The shaping of the rolls is another important area that could affect the outcome of the Tennis Rolls. Shaping is another opportunity to work the dough into the shapes required for baking. In this case, the cut pieces of dough were made into balls. The dough-balls should be compact, I tried making them as compact as I could by hand. In a commercial bakery, a machine would do this expertly with the precise amount of intensity, an intensity that cannot necessarily be replicated in a home kitchen.
As I’ve said before, the rolls I made are excellent rolls though they are not the real Tennis Rolls. But you know what? I had mine with slices of cheese and chased down with ice-cold cream soda and milk, just like I used to when I’d return from school in the afternoons. Another taste of home – done! Thanks for the nudge Melissa.
Homemade Tennis Rolls
(Adapted from Jennifer Szala Snyder)
Yield: 24 – 26 large rolls
1 cup whole milk, scalded (when bubbles form around the edges)
¼ cup unsalted butter (2 oz)
1 cup white granulated sugar
1 teaspoon table salt
2 teaspoons orange or lemon zest
1 teaspoon lemon extract (or essence)
1 teaspoon vanilla extract (or essence)
2 eggs plus 1 egg yolk, beaten
1 package instant yeast (11 grams or 3 ¼ teaspoons)
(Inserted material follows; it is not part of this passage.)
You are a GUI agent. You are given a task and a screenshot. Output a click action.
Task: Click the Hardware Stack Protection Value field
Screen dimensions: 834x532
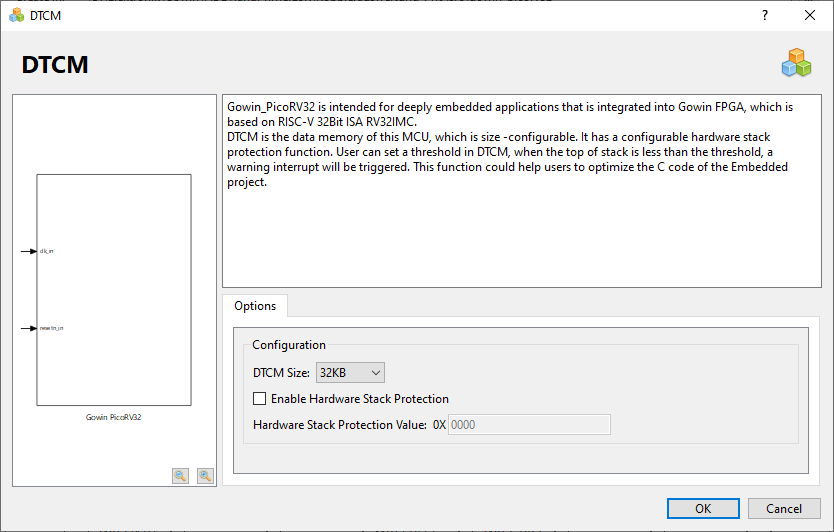(529, 425)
¼ cup warm water (110 degrees F)
5 cups all purpose flour plus extra for work surface and kneading
1. Add the butter, sugar, salt, zest and extracts/essences to the scalded milk and stir to mix and dissolve sugar. Set aside and cool until warm (110 degrees F).
2. Dissolve yeast in water.
3. In a large bowl, pour in warm milk mixture along with eggs and yeast; mix thoroughly.
4. Add 2 cups of flour to the wet ingredients and mix to make a smooth batter. Let mixture rest uncovered for 6 minutes.
5. Gradually add the remaining flour to the mixture, ½ cup at a time until a dough forms.
6. Flour a work surface and transfer the dough onto the work surface and start kneading the dough, dusting with more flour. The dough will be sticky at first but the more you knead and dust with flour it will become uniform. Knead dough for 10 minutes or until it becomes smooth and elastic.
7. Place the dough in an oiled bowl. Dab a little oil on top of the dough to avoid it forming a skin. Cover with plastic wrap and place in a warm, draft free area to proof until doubled in size; about 2 hours (this will depend on your location and the warmth of the environment).
8. Turn dough onto work surface, the gas should escape naturally, deflating the dough (this is called punched down).
9. Cut the dough into equal pieces; I usually weigh my dough for uniformity and even baking.
10. Form each cut piece of dough into a compact ball and place on parchment-lined baking sheets. Cover with plastic wrap, place them somewhere warm and draft free and let rise for 45 minutes to 1 hour.
11. 20 minutes before the second-rising time is up, preheat your oven to 375 degrees F. Bake rolls for 12 – 14 minutes or until evenly browned.
12. Transfer to wire racks and cool. Serve at room temperature.